Into the transformed O’Reilly come a masked audience, guided by a weaving, black-suited cast. Together, they explore a space filled with white silk, red flowers, black umbrellas, built on an aesthetic equally indebted to Sondheim’s West Side Story and the Mexican Day of the Dead.

With contrasting scenes running simultaneously, and audiences free to move around the space, the performers have nowhere to hide; a bored audience can easily turn their backs and head across the hall. And yet my interest never waned.

Osborne is as clever as she is creative: student acting often suffers from being too big for its space, with gestures too grandiose, voices too loud. In the big, bleak box that is the re-made O’Reilly, an Oxford ensemble finally has the space to run, to jump, to leap and climb and even to scream; above all to create theatre that’s intense without being pointlessly in-your-face.

She has accomplished a miracle of dramatic development: frankly, there are several in this cast whom, in previous productions, I have seen be as bad as an Oxford stage will allow anyone to be. All were vastly improved, and fully deserved their place especially strong ensemble.

This is the theatre of audacity. Osborne kept doing things that shouldn’t work, should absolutely stink – people stab each other with umbrellas, wrap each other in white silk, and (repeatedly) chase each other through the back doors of the O’Reilly, necessitating a delay before their appearance on the balcony.

This happens last, and most notably, at the moment before Will Spray’s Tybalt is murdered by Etiene Ekpo-Utip as Romeo. The delay – unmasked, for once, by action elsewhere in the room – has the potential to be slow, to be awful, to be embarrassing. Nevertheless, Will Spray’s waiting game, as the ‘prince of cats’ realises he’s cornered, becomes the second most exciting moment of the piece.

It’s surpassed only by the brutal, satisfyingly scrappy tussle that follows. Seriously, go and watch Spray and Ekpo-Utip beat each other up. There were audible whimpers and yelps from my section of the crowd. I even liked the shouting.

Of the women, Juliet Dukes as Juliet, and Eleanor Rushton as the Nurse, excel. Dukes perhaps overplays Juliet’s sweetness, delivering an occasionally prettified performance, but the scene where she learns of Tybalt’s death and Romeo’s banishment is monumental.

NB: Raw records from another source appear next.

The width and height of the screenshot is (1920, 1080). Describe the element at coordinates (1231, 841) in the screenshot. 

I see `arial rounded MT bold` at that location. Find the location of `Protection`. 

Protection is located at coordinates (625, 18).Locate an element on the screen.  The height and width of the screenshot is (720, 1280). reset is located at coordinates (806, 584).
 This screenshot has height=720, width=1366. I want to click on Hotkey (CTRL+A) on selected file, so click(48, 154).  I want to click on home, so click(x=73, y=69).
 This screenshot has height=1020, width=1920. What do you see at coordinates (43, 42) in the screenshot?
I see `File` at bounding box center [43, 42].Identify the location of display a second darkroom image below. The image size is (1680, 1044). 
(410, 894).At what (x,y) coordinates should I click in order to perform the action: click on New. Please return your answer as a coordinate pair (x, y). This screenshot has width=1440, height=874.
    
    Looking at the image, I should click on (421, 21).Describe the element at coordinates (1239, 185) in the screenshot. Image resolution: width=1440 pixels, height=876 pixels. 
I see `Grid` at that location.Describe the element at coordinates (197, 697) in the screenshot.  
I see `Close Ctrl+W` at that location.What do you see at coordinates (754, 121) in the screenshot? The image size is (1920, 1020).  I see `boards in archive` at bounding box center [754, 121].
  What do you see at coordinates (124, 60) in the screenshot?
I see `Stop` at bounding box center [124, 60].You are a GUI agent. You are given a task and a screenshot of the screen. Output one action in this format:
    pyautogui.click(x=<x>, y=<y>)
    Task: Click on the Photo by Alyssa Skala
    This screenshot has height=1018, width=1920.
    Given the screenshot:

When the delayed agony of the Nurse’s revelations finally breaks over Juliet’s head, we see in Jukes a baroque grief made intimate not grandiose, horrific and not hysterical. She also does a fabulous line, incidentally, in believable sobbing. Brian McMahon, as a spider-like Mercutio, exemplifies the spirit of the piece with his creepy, cocksure characterisation and sustained energy.

When you see Romeo and Juliet, share the company’s boldness, passion and playfulness. Don your mask and doff your inhibitions. There are rough edges, but there are moments, minutes, scenes and sequences of sublimity; places where criticism has to stop and I have to clutch your sleeve and say, book. Book now.

Not because it’s been co-opted by a clique, or because the lead is famous or because anyone takes their top off. But because it’s intoxicating and ambitious and different, and – unfortunately – it’ll be over by Sunday.

Romeo and Juliet is on at the O’Reilly Theatre at Keble until Saturday.